=== RECORDS FOR THIS TASK ===

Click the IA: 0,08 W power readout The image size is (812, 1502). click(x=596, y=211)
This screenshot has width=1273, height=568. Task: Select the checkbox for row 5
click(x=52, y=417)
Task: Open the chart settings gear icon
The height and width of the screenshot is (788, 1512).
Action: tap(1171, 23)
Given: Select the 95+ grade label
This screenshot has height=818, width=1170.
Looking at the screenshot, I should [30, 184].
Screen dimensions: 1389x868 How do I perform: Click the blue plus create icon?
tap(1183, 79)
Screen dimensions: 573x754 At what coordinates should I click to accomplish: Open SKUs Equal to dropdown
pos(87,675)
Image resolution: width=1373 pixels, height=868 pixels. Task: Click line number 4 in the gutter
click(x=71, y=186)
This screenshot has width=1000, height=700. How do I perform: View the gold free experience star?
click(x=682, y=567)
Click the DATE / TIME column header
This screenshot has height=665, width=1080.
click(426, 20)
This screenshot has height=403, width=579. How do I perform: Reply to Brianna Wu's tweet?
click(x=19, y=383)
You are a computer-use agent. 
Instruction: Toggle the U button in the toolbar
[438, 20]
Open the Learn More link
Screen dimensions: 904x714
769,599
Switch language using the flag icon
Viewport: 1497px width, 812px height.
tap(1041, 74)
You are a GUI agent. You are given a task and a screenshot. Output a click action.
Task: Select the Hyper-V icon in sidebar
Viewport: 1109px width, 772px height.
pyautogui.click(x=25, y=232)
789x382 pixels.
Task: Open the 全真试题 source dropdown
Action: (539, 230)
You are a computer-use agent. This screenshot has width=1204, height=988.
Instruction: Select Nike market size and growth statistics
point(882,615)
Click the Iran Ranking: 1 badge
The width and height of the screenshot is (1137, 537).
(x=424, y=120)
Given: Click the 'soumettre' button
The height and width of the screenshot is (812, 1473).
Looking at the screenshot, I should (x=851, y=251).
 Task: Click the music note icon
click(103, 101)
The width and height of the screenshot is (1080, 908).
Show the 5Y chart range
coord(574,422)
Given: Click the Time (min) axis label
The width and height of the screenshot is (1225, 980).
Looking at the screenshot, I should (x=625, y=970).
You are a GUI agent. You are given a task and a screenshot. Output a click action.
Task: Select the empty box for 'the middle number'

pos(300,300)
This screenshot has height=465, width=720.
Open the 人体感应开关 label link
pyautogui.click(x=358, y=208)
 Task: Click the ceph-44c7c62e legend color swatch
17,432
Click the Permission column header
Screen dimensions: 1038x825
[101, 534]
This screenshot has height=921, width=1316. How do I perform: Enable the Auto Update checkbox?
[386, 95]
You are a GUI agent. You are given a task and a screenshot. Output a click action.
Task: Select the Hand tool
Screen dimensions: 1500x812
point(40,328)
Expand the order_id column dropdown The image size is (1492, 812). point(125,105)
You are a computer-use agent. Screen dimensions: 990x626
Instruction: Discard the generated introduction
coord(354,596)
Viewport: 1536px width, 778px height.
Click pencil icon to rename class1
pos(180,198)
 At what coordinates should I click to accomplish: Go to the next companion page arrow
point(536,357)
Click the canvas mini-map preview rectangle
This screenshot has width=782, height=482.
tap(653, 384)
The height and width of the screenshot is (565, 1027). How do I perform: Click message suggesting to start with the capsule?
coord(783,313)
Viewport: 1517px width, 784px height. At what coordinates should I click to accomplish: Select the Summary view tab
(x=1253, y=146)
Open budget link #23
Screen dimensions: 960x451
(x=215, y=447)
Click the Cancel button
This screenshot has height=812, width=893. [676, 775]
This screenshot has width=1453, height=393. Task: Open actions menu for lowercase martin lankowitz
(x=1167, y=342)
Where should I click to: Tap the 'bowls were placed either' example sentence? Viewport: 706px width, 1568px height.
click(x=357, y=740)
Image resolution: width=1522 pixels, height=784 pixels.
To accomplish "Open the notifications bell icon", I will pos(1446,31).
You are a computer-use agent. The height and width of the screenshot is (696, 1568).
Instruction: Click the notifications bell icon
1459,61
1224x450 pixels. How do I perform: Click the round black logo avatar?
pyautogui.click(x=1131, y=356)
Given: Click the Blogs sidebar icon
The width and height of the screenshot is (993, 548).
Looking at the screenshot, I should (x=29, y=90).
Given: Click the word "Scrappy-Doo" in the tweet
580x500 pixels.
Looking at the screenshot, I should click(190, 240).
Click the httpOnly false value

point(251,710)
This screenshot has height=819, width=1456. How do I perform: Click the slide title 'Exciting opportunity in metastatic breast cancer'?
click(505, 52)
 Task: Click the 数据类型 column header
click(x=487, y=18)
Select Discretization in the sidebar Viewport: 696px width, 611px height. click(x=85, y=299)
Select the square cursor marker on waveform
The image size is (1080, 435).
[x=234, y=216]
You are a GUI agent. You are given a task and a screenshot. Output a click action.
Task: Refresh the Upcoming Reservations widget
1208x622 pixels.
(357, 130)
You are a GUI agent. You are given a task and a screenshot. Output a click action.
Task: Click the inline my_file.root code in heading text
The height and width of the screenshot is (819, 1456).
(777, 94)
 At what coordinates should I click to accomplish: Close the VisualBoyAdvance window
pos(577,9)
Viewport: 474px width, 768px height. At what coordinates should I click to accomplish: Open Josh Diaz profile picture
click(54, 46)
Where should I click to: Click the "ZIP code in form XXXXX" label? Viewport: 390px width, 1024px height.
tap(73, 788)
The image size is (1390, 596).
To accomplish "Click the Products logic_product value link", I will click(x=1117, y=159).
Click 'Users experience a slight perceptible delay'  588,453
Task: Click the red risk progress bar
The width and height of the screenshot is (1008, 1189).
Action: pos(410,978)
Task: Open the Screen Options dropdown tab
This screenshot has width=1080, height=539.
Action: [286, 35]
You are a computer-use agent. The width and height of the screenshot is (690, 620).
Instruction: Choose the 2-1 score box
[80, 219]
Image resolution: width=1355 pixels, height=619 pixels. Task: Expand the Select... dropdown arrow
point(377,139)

=== TASK TO CARRY OUT ===
Could you lay out every line of the listing above as a Markdown table with the columns Row and Line, numbering each row and leaving out blank lines?

=== TASK RESULT ===
| Row | Line |
|---|---|
| 1 | Click the IA: 0,08 W power readout The image size is (812, 1502). click(x=596, y=211) |
| 2 | This screenshot has width=1273, height=568. Task: Select the checkbox for row 5 |
| 3 | click(x=52, y=417) |
| 4 | Task: Open the chart settings gear icon |
| 5 | The height and width of the screenshot is (788, 1512). |
| 6 | Action: tap(1171, 23) |
| 7 | Given: Select the 95+ grade label |
| 8 | This screenshot has height=818, width=1170. |
| 9 | Looking at the screenshot, I should [30, 184]. |
| 10 | Screen dimensions: 1389x868 How do I perform: Click the blue plus create icon? |
| 11 | tap(1183, 79) |
| 12 | Screen dimensions: 573x754 At what coordinates should I click to accomplish: Open SKUs Equal to dropdown |
| 13 | pos(87,675) |
| 14 | Image resolution: width=1373 pixels, height=868 pixels. Task: Click line number 4 in the gutter |
| 15 | click(x=71, y=186) |
| 16 | This screenshot has width=1000, height=700. How do I perform: View the gold free experience star? |
| 17 | click(x=682, y=567) |
| 18 | Click the DATE / TIME column header |
| 19 | This screenshot has height=665, width=1080. |
| 20 | click(426, 20) |
| 21 | This screenshot has height=403, width=579. How do I perform: Reply to Brianna Wu's tweet? |
| 22 | click(x=19, y=383) |
| 23 | You are a computer-use agent.  |
| 24 | Instruction: Toggle the U button in the toolbar |
| 25 | [438, 20] |
| 26 | Open the Learn More link |
| 27 | Screen dimensions: 904x714 |
| 28 | 769,599 |
| 29 | Switch language using the flag icon |
| 30 | Viewport: 1497px width, 812px height. |
| 31 | tap(1041, 74) |
| 32 | You are a GUI agent. You are given a task and a screenshot. Output a click action. |
| 33 | Task: Select the Hyper-V icon in sidebar |
| 34 | Viewport: 1109px width, 772px height. |
| 35 | pyautogui.click(x=25, y=232) |
| 36 | 789x382 pixels. |
| 37 | Task: Open the 全真试题 source dropdown |
| 38 | Action: (539, 230) |
| 39 | You are a computer-use agent. This screenshot has width=1204, height=988. |
| 40 | Instruction: Select Nike market size and growth statistics |
| 41 | point(882,615) |
| 42 | Click the Iran Ranking: 1 badge |
| 43 | The width and height of the screenshot is (1137, 537). |
| 44 | (x=424, y=120) |
| 45 | Given: Click the 'soumettre' button |
| 46 | The height and width of the screenshot is (812, 1473). |
| 47 | Looking at the screenshot, I should (x=851, y=251). |
| 48 |  Task: Click the music note icon |
| 49 | click(103, 101) |
| 50 | The width and height of the screenshot is (1080, 908). |
| 51 | Show the 5Y chart range |
| 52 | coord(574,422) |
| 53 | Given: Click the Time (min) axis label |
| 54 | The width and height of the screenshot is (1225, 980). |
| 55 | Looking at the screenshot, I should (x=625, y=970). |
| 56 | You are a GUI agent. You are given a task and a screenshot. Output a click action. |
| 57 | Task: Select the empty box for 'the middle number' |
| 58 | pos(300,300) |
| 59 | This screenshot has height=465, width=720. |
| 60 | Open the 人体感应开关 label link |
| 61 | pyautogui.click(x=358, y=208) |
| 62 |  Task: Click the ceph-44c7c62e legend color swatch |
| 63 | 17,432 |
| 64 | Click the Permission column header |
| 65 | Screen dimensions: 1038x825 |
| 66 | [101, 534] |
| 67 | This screenshot has height=921, width=1316. How do I perform: Enable the Auto Update checkbox? |
| 68 | [386, 95] |
| 69 | You are a GUI agent. You are given a task and a screenshot. Output a click action. |
| 70 | Task: Select the Hand tool |
| 71 | Screen dimensions: 1500x812 |
| 72 | point(40,328) |
| 73 | Expand the order_id column dropdown The image size is (1492, 812). point(125,105) |
| 74 | You are a computer-use agent. Screen dimensions: 990x626 |
| 75 | Instruction: Discard the generated introduction |
| 76 | coord(354,596) |
| 77 | Viewport: 1536px width, 778px height. |
| 78 | Click pencil icon to rename class1 |
| 79 | pos(180,198) |
| 80 |  At what coordinates should I click to accomplish: Go to the next companion page arrow |
| 81 | point(536,357) |
| 82 | Click the canvas mini-map preview rectangle |
| 83 | This screenshot has width=782, height=482. |
| 84 | tap(653, 384) |
| 85 | The height and width of the screenshot is (565, 1027). How do I perform: Click message suggesting to start with the capsule? |
| 86 | coord(783,313) |
| 87 | Viewport: 1517px width, 784px height. At what coordinates should I click to accomplish: Select the Summary view tab |
| 88 | (x=1253, y=146) |
| 89 | Open budget link #23 |
| 90 | Screen dimensions: 960x451 |
| 91 | (x=215, y=447) |
| 92 | Click the Cancel button |
| 93 | This screenshot has height=812, width=893. [676, 775] |
| 94 | This screenshot has width=1453, height=393. Task: Open actions menu for lowercase martin lankowitz |
| 95 | (x=1167, y=342) |
| 96 | Where should I click to: Tap the 'bowls were placed either' example sentence? Viewport: 706px width, 1568px height. |
| 97 | click(x=357, y=740) |
| 98 | Image resolution: width=1522 pixels, height=784 pixels. |
| 99 | To accomplish "Open the notifications bell icon", I will pos(1446,31). |
| 100 | You are a computer-use agent. The height and width of the screenshot is (696, 1568). |
| 101 | Instruction: Click the notifications bell icon |
| 102 | 1459,61 |
| 103 | 1224x450 pixels. How do I perform: Click the round black logo avatar? |
| 104 | pyautogui.click(x=1131, y=356) |
| 105 | Given: Click the Blogs sidebar icon |
| 106 | The width and height of the screenshot is (993, 548). |
| 107 | Looking at the screenshot, I should (x=29, y=90). |
| 108 | Given: Click the word "Scrappy-Doo" in the tweet |
| 109 | 580x500 pixels. |
| 110 | Looking at the screenshot, I should click(190, 240). |
| 111 | Click the httpOnly false value |
| 112 | point(251,710) |
| 113 | This screenshot has height=819, width=1456. How do I perform: Click the slide title 'Exciting opportunity in metastatic breast cancer'? |
| 114 | click(505, 52) |
| 115 |  Task: Click the 数据类型 column header |
| 116 | click(x=487, y=18) |
| 117 | Select Discretization in the sidebar Viewport: 696px width, 611px height. click(x=85, y=299) |
| 118 | Select the square cursor marker on waveform |
| 119 | The image size is (1080, 435). |
| 120 | [x=234, y=216] |
| 121 | You are a GUI agent. You are given a task and a screenshot. Output a click action. |
| 122 | Task: Refresh the Upcoming Reservations widget |
| 123 | 1208x622 pixels. |
| 124 | (357, 130) |
| 125 | You are a GUI agent. You are given a task and a screenshot. Output a click action. |
| 126 | Task: Click the inline my_file.root code in heading text |
| 127 | The height and width of the screenshot is (819, 1456). |
| 128 | (777, 94) |
| 129 |  At what coordinates should I click to accomplish: Close the VisualBoyAdvance window |
| 130 | pos(577,9) |
| 131 | Viewport: 474px width, 768px height. At what coordinates should I click to accomplish: Open Josh Diaz profile picture |
| 132 | click(54, 46) |
| 133 | Where should I click to: Click the "ZIP code in form XXXXX" label? Viewport: 390px width, 1024px height. |
| 134 | tap(73, 788) |
| 135 | The image size is (1390, 596). |
| 136 | To accomplish "Click the Products logic_product value link", I will click(x=1117, y=159). |
| 137 | Click 'Users experience a slight perceptible delay'  588,453 |
| 138 | Task: Click the red risk progress bar |
| 139 | The width and height of the screenshot is (1008, 1189). |
| 140 | Action: pos(410,978) |
| 141 | Task: Open the Screen Options dropdown tab |
| 142 | This screenshot has width=1080, height=539. |
| 143 | Action: [286, 35] |
| 144 | You are a computer-use agent. The width and height of the screenshot is (690, 620). |
| 145 | Instruction: Choose the 2-1 score box |
| 146 | [80, 219] |
| 147 | Image resolution: width=1355 pixels, height=619 pixels. Task: Expand the Select... dropdown arrow |
| 148 | point(377,139) |